(Pixel coordinate grounding data)
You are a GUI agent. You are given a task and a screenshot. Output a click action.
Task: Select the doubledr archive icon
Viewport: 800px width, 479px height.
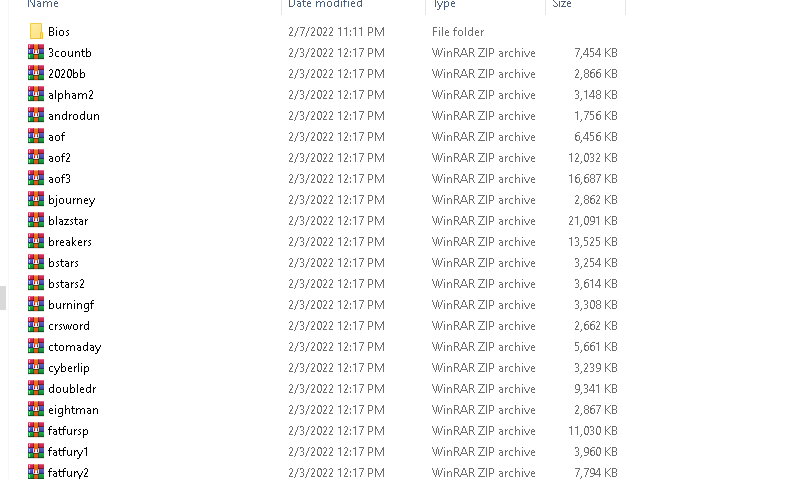(36, 388)
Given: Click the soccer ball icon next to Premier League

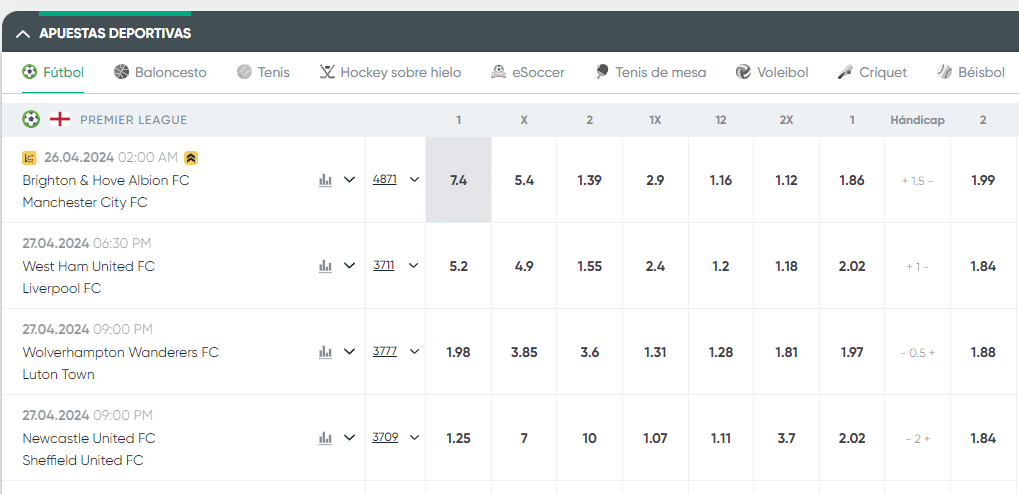Looking at the screenshot, I should coord(31,120).
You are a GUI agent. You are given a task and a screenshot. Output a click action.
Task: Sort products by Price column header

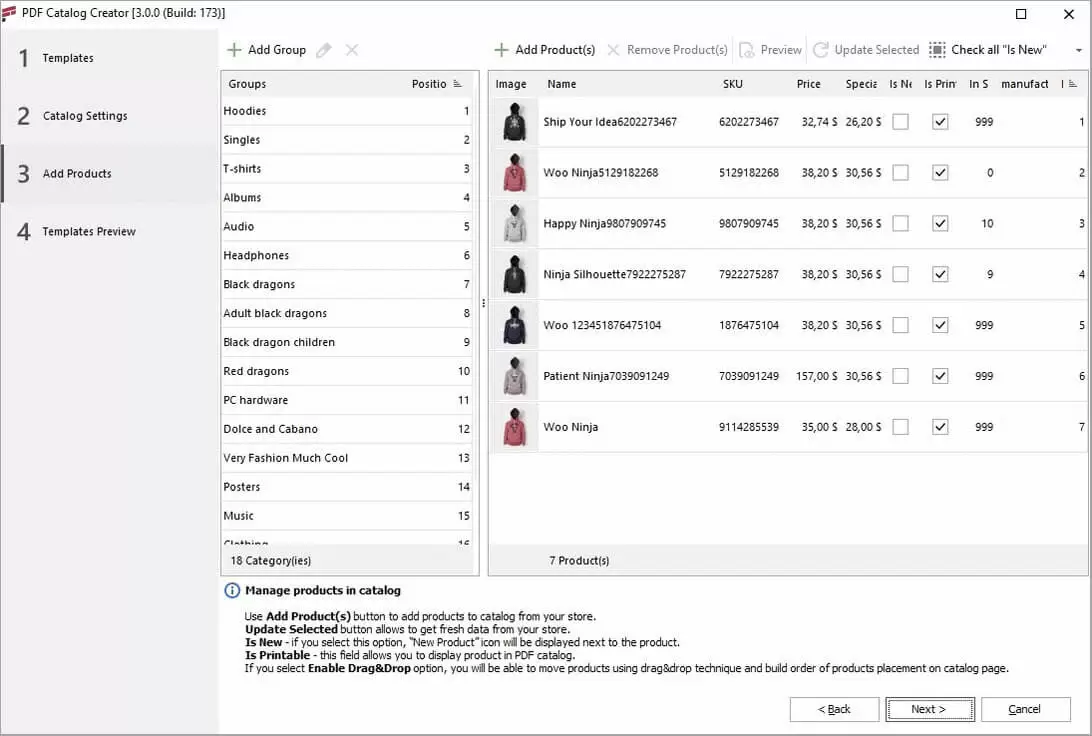pyautogui.click(x=808, y=84)
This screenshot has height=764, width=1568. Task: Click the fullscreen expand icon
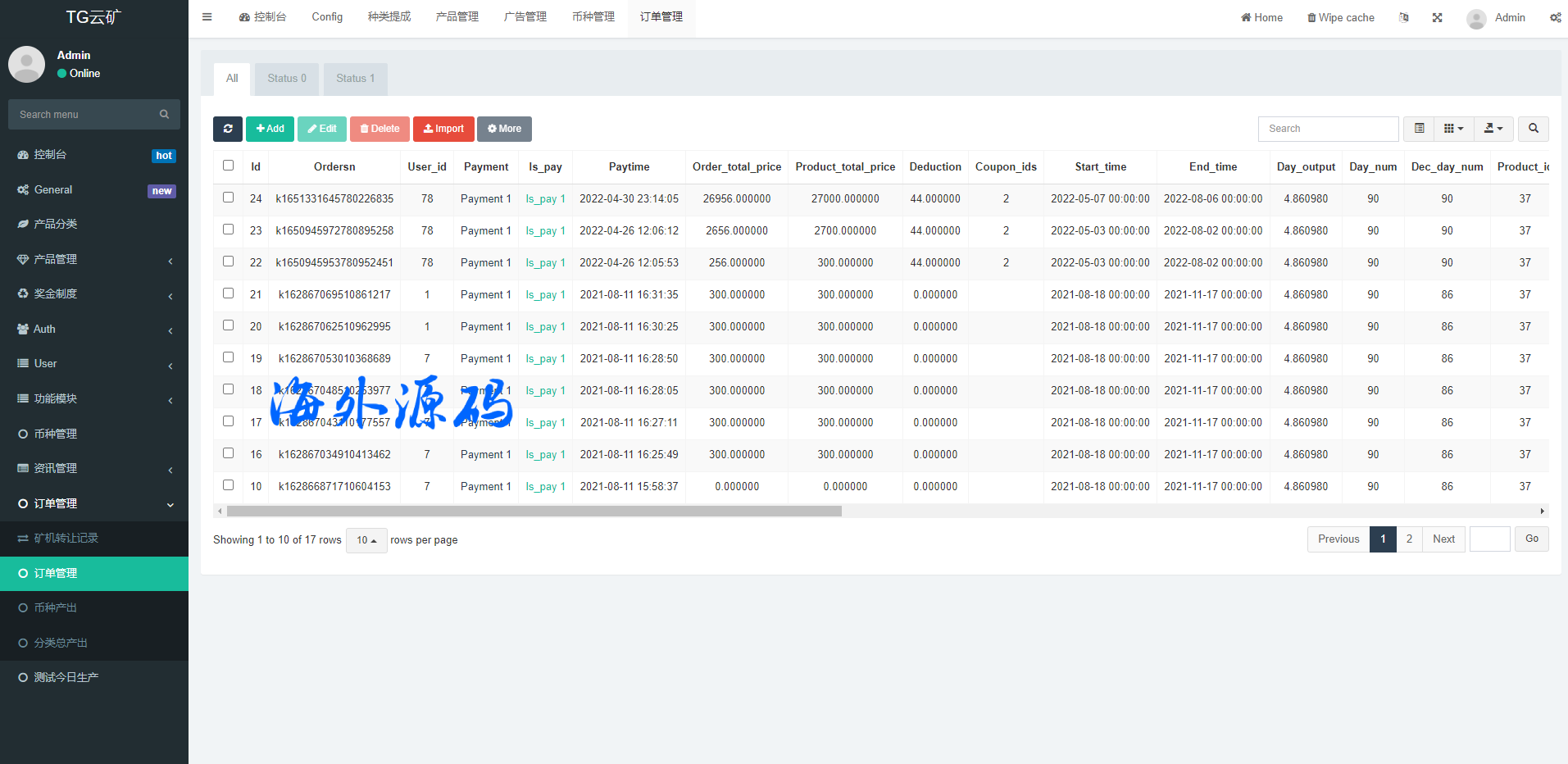[1437, 17]
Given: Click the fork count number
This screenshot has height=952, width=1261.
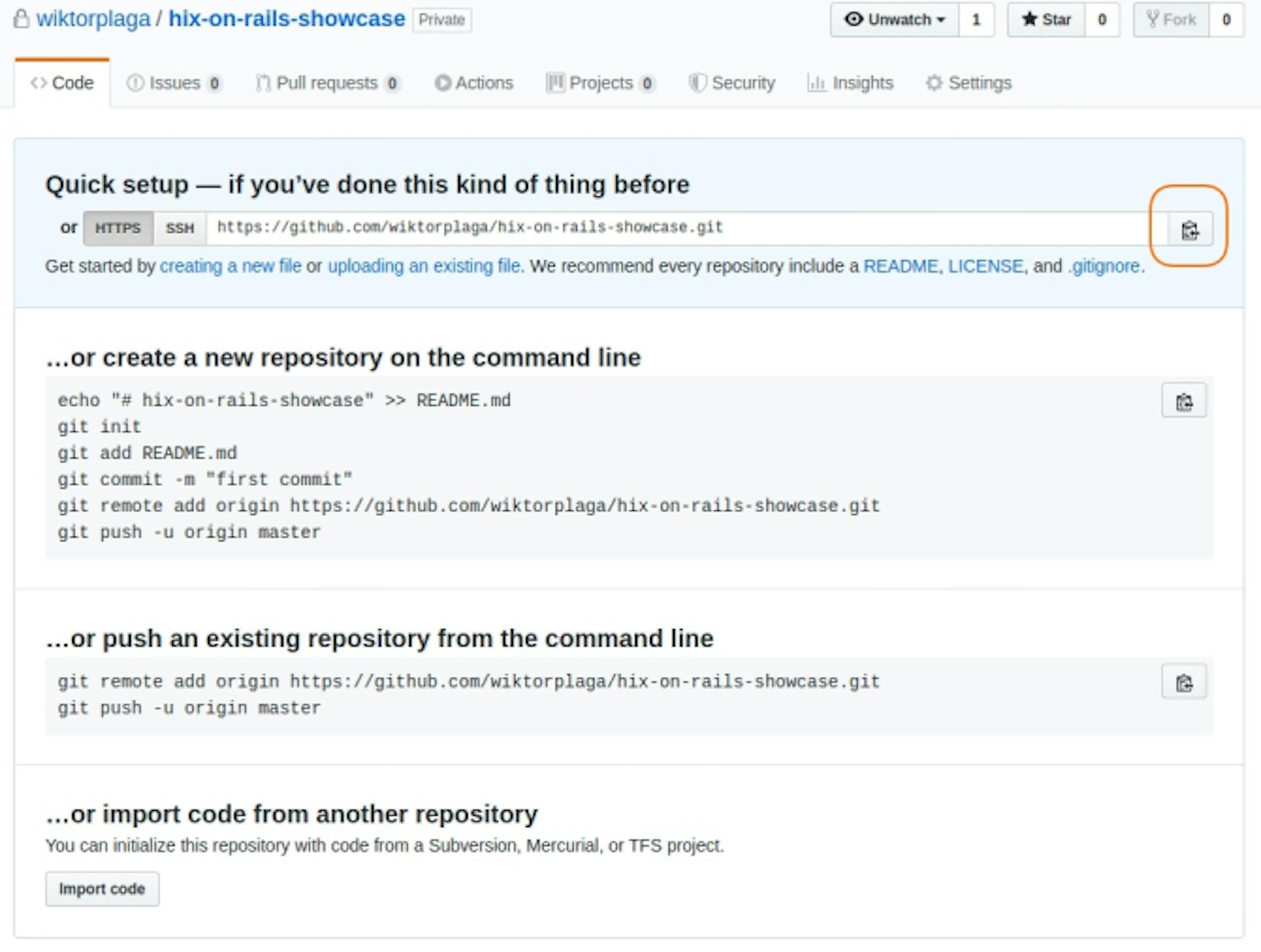Looking at the screenshot, I should pyautogui.click(x=1226, y=20).
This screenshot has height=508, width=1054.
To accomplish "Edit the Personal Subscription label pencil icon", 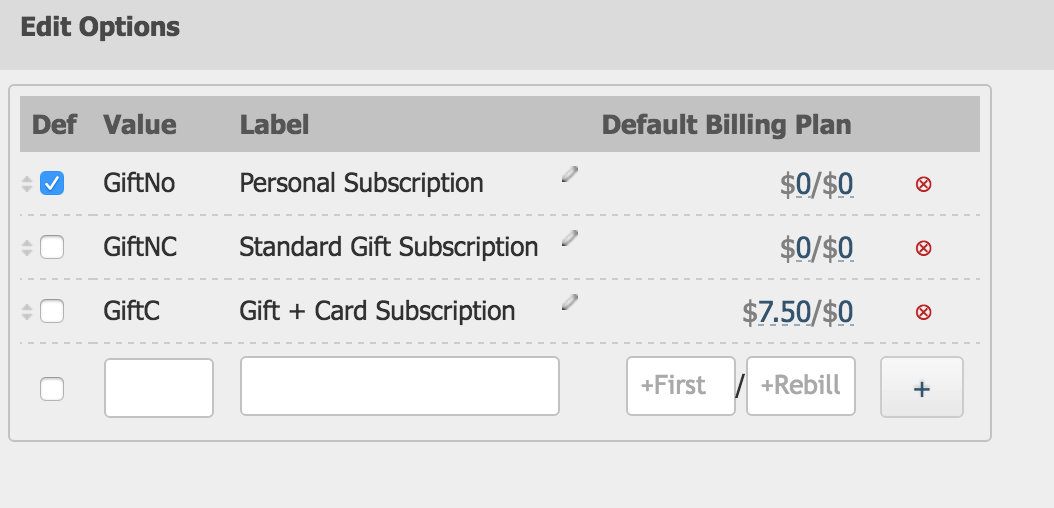I will 570,174.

| Task details |
When you reach the line with "Task: Select the doubledr archive icon" in the records above, begin repeating the lines exactly, and stop after the line with "This screenshot has height=508, width=1054.". Skip all pictures.

| Response area |
Task: Select the doubledr archive icon
Viewport: 800px width, 479px height.
(36, 388)
Given: Click the soccer ball icon next to Premier League

Looking at the screenshot, I should coord(31,120).
You are a GUI agent. You are given a task and a screenshot. Output a click action.
Task: Sort products by Price column header

pyautogui.click(x=808, y=84)
This screenshot has height=764, width=1568. Task: Click the fullscreen expand icon
[1437, 17]
Given: Click the fork count number
This screenshot has height=952, width=1261.
Looking at the screenshot, I should pyautogui.click(x=1226, y=20).
This screenshot has height=508, width=1054.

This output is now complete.